Fall is a time of falling leaves, Halloween spirit, and quiet contemplation.

The Owl is back, and with it the gray skies and Jack O’Lanterns of fall, a time of melancholy and mystery and glorious displays of brightly colored leaves blanketing every square inch of the roads. And of course, like all seasons, there is an endless amount of music that bundles this time in an all-embracing hug.

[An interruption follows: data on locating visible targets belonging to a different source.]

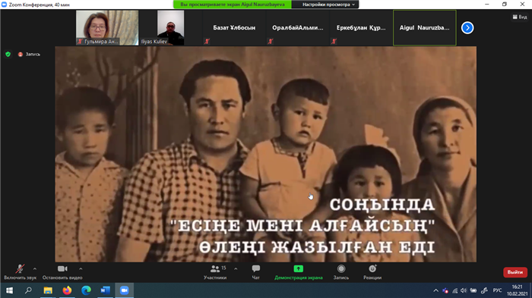
Task: Click the green encryption shield icon
Action: (x=8, y=54)
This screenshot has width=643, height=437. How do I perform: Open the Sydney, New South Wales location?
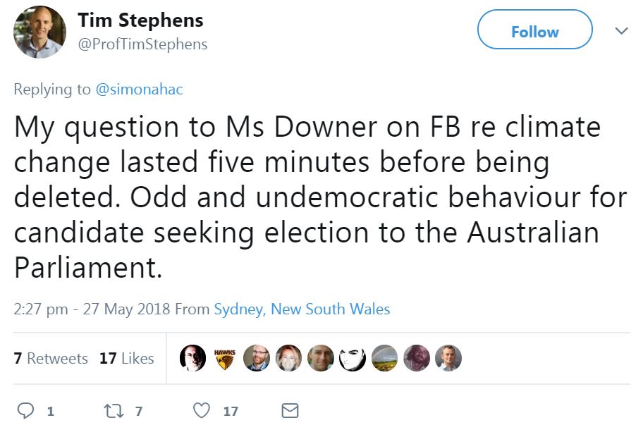(302, 309)
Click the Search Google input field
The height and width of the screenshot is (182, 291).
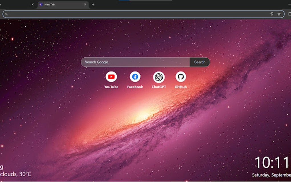tap(128, 62)
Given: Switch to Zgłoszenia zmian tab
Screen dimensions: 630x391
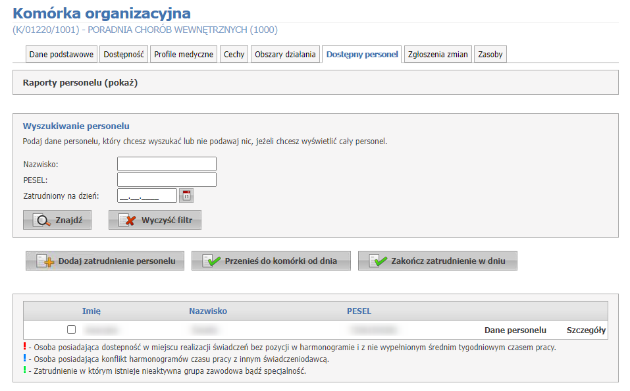Looking at the screenshot, I should (x=438, y=55).
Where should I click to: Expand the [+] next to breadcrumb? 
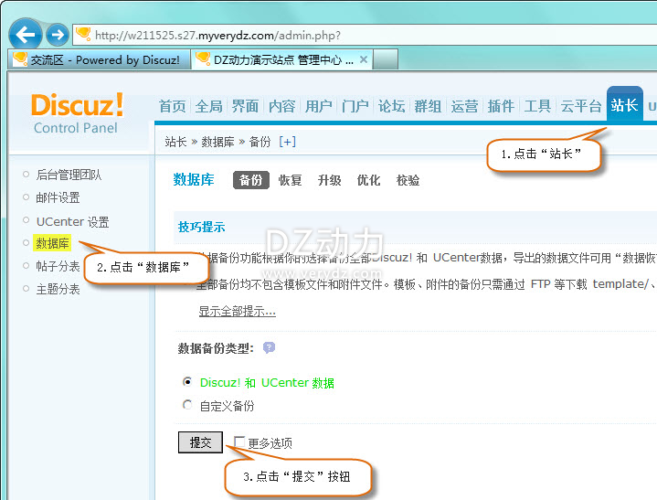coord(288,142)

Helplessness Blues, Fleet Foxes

“So now I am older/Than my mother and father/When they had their daughter/Now what does that say about me?” trills Fleet Foxes’ frontman Robin Pecknold mere moments into the folk-rock band’s second album Helplessness Blues. “In dearth or in excess/Both the slave and the empress/Will return to the dirt I guess/Naked as when they came”, Pecknold adds, a brutal truth that would be difficult to handle in any other song. Yet in Helplessness Blues it settles upon the listener like a warm blanket, and it is there that the magic of Helplessness Blues lies. The entire album is very dark lyrically, but the band manages to make every song pure ear candy while still retaining all of the emotional value that Pecknold’s lyrics entail. The most touching moments are also the simplest, exemplified by the somber “Someone You’d Admire”. “I walk with others in me yearning to get out/Claw at my skin and gnash their teeth and shout/One of them wants only to be someone you’d admire/ One would as soon just throw you on the fire”. Pecknold’s lyrics are as gorgeous as they are heartbreaking, and when paired with the band’s striking multi-layered compositions, it creates an album that is moving, epic, and personal all at once.

Pink Moon, Nick Drake

Pink Moon is, quite honestly, an anomaly of an album. The entire thing is just Nick Drake and his guitar, yet the atmosphere it emits is practically unmatched by anything else in popular music. The melancholy Drake coerces out of his voice and strings is stunning, and despite being under thirty minutes in length, Pink Moon feels like a journey. The story of Drake surrounding the release of the album is a tragedy. A tortured master of his craft, he went unnoticed during his brief lifetime. Unfortunately, Drake’s demons seep into the music heavily. An aura of sadness envelops every song on the album as if Drake knew that he didn’t have much longer left. Nevertheless, the album is also very comforting, as the way it was recorded makes it sound like Drake is singing directly to the listener, making the whole experience feel very mellow. The beauty of Pink Moon is difficult to put into words, so it’s best to just throw it on and let it wash over you.